→ **GIVEN PROBLEM**: Repeat the records from the line containing "Given: Click the Hugging Face emoji logo" through the line containing "I will pos(341,334).", including both of those lines, exactly as they appear.

→ **RECORDS SHOWN**:
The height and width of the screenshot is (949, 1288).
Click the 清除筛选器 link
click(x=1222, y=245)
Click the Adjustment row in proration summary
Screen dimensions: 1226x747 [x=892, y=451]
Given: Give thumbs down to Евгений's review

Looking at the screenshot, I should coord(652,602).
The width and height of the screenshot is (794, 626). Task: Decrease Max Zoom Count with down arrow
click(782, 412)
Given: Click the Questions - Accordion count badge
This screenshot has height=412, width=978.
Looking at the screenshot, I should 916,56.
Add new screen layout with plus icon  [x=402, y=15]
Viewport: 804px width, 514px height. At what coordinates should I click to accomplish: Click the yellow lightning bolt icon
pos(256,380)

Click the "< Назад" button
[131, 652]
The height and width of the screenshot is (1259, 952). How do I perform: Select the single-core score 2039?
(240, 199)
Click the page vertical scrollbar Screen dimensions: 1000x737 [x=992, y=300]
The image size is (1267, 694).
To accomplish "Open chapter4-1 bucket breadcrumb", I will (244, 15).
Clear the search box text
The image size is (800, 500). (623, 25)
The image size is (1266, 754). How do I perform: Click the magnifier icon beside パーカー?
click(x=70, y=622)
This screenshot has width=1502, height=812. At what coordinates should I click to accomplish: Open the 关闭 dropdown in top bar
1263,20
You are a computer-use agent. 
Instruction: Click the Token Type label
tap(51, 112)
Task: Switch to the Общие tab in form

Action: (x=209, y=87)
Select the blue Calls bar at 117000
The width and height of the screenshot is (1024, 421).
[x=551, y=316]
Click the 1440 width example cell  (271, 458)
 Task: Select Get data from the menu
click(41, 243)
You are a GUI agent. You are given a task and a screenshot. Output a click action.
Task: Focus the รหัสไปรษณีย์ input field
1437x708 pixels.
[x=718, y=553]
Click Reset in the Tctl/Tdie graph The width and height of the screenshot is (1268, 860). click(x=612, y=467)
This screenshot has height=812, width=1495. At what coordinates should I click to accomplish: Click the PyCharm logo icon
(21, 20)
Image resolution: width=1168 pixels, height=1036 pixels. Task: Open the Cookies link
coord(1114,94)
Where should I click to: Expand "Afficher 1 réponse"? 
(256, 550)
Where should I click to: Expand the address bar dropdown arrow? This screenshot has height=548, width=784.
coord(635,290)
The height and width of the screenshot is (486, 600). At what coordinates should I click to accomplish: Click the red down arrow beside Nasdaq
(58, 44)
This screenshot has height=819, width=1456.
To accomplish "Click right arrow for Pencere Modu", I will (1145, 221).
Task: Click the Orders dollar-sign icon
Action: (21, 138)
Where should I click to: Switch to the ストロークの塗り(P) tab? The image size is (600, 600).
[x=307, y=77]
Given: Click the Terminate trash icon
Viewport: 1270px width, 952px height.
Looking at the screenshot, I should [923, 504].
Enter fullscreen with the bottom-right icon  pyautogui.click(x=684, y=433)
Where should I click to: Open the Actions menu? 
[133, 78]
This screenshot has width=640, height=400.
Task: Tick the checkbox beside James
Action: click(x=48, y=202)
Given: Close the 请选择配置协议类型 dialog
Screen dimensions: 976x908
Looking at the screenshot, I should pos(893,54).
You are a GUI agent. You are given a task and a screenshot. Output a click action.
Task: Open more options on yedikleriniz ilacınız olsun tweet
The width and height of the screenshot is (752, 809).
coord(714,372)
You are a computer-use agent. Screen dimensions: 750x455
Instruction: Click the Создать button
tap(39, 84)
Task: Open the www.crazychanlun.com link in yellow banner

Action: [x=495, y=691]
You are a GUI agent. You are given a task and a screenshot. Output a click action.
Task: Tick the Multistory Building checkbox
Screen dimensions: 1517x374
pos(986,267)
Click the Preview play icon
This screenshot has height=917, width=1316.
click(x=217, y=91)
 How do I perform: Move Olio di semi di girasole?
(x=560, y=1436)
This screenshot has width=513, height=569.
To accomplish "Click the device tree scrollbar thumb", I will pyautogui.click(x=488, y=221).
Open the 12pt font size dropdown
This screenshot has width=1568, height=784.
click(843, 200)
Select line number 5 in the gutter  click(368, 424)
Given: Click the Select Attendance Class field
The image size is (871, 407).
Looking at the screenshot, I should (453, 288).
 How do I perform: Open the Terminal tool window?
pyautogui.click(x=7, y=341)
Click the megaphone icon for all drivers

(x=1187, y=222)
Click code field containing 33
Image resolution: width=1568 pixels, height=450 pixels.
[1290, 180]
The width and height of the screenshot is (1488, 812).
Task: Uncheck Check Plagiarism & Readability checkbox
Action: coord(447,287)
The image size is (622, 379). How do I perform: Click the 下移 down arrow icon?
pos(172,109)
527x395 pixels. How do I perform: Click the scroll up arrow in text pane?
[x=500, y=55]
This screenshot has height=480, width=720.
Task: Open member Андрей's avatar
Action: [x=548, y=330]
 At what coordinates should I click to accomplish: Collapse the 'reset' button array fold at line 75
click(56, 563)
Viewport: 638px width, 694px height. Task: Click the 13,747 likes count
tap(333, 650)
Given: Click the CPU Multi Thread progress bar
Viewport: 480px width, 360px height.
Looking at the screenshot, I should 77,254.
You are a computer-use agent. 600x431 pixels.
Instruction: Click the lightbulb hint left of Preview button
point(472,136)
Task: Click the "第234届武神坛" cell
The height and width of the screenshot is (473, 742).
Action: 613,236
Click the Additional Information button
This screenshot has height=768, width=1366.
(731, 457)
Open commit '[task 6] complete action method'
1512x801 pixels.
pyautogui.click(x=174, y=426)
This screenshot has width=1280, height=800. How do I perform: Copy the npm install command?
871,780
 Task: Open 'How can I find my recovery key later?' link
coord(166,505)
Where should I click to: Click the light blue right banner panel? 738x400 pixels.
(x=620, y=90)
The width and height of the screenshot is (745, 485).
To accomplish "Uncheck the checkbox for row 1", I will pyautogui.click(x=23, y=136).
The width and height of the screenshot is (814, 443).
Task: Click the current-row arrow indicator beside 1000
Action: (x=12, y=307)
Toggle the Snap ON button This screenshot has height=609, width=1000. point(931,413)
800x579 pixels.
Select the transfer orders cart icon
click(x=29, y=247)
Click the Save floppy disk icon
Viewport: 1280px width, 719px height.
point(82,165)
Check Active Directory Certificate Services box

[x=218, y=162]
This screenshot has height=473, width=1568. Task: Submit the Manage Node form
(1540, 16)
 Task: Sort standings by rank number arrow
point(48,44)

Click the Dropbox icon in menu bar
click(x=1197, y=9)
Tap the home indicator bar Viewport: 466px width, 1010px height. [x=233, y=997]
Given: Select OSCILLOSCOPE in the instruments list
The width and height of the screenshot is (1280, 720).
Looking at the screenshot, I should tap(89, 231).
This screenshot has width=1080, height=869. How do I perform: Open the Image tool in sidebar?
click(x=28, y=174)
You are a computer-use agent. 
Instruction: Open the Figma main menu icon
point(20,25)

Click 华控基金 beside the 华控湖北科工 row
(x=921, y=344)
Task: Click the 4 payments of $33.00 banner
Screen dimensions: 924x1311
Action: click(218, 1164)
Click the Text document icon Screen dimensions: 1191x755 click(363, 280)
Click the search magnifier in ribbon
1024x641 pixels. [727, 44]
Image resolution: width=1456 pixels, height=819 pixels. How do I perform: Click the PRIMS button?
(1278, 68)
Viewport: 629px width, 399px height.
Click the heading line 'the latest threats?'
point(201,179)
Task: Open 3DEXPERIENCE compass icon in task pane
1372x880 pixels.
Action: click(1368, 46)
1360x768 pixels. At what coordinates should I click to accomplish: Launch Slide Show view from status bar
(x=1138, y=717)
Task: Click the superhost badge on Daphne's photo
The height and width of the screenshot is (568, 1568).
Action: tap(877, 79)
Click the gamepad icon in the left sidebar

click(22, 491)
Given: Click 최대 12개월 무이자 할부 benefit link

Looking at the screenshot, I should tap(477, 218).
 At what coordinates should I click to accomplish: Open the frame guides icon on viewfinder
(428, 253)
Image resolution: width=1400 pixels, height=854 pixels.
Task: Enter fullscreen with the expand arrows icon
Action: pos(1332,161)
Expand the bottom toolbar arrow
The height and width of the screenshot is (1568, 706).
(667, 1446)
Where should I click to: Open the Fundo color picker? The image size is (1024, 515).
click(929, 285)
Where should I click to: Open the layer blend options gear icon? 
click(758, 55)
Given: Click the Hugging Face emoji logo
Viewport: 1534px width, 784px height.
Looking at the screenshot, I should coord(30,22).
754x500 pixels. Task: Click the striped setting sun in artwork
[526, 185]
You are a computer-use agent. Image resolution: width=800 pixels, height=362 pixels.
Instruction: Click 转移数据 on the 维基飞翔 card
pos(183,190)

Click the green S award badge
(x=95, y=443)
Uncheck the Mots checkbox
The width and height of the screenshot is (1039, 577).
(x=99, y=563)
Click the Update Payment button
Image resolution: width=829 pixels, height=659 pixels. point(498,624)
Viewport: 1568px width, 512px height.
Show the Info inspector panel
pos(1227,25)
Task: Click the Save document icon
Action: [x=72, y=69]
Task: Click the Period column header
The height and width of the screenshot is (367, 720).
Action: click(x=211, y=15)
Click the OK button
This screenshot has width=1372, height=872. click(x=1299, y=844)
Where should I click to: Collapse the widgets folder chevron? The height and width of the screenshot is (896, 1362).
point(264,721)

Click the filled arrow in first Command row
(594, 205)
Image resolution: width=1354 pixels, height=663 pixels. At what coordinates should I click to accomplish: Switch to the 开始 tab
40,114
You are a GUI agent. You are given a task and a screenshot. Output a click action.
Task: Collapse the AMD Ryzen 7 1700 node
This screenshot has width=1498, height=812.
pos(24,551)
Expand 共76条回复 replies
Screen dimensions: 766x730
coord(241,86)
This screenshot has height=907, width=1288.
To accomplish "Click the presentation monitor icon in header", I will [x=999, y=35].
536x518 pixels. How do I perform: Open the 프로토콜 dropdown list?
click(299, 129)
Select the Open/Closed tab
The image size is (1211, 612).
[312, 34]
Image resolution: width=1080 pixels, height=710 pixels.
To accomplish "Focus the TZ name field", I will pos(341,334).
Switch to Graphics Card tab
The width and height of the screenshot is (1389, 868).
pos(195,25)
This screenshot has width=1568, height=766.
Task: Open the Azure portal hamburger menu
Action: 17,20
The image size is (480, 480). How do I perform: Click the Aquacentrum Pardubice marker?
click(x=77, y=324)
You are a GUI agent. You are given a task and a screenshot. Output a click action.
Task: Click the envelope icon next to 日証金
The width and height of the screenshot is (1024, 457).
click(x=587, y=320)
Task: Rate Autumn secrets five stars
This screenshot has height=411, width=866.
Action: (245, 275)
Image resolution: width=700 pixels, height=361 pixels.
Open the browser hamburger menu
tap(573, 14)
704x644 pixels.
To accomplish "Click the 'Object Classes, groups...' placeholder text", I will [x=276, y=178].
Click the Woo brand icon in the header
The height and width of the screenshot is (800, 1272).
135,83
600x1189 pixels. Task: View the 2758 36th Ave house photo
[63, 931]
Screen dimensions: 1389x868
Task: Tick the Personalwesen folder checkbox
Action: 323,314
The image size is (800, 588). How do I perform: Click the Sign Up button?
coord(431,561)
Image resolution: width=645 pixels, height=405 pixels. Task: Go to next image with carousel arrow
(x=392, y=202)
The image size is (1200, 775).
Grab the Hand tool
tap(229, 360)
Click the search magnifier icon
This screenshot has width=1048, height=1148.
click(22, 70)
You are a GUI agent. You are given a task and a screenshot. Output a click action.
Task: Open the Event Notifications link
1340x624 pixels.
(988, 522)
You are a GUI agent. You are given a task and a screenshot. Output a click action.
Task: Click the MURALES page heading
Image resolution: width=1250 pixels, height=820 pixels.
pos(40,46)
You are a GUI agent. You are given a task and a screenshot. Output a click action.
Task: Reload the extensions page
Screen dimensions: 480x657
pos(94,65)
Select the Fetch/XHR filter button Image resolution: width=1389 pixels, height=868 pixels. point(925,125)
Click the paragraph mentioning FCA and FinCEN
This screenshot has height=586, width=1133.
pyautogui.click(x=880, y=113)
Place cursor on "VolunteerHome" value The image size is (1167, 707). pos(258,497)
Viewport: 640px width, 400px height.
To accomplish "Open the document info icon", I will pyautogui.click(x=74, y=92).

→ **COMPLETED TASK**:
Given: Click the Hugging Face emoji logo
Viewport: 1534px width, 784px height.
Looking at the screenshot, I should coord(30,22).
754x500 pixels. Task: Click the striped setting sun in artwork
[526, 185]
You are a computer-use agent. Image resolution: width=800 pixels, height=362 pixels.
Instruction: Click 转移数据 on the 维基飞翔 card
pos(183,190)

Click the green S award badge
(x=95, y=443)
Uncheck the Mots checkbox
The width and height of the screenshot is (1039, 577).
(x=99, y=563)
Click the Update Payment button
Image resolution: width=829 pixels, height=659 pixels. point(498,624)
Viewport: 1568px width, 512px height.
Show the Info inspector panel
pos(1227,25)
Task: Click the Save document icon
Action: [x=72, y=69]
Task: Click the Period column header
The height and width of the screenshot is (367, 720).
Action: click(x=211, y=15)
Click the OK button
This screenshot has width=1372, height=872. click(x=1299, y=844)
Where should I click to: Collapse the widgets folder chevron? The height and width of the screenshot is (896, 1362).
point(264,721)

Click the filled arrow in first Command row
(594, 205)
Image resolution: width=1354 pixels, height=663 pixels. At what coordinates should I click to accomplish: Switch to the 开始 tab
40,114
You are a GUI agent. You are given a task and a screenshot. Output a click action.
Task: Collapse the AMD Ryzen 7 1700 node
This screenshot has width=1498, height=812.
pos(24,551)
Expand 共76条回复 replies
Screen dimensions: 766x730
coord(241,86)
This screenshot has height=907, width=1288.
To accomplish "Click the presentation monitor icon in header", I will [x=999, y=35].
536x518 pixels. How do I perform: Open the 프로토콜 dropdown list?
click(299, 129)
Select the Open/Closed tab
The image size is (1211, 612).
[312, 34]
Image resolution: width=1080 pixels, height=710 pixels.
To accomplish "Focus the TZ name field", I will pos(341,334).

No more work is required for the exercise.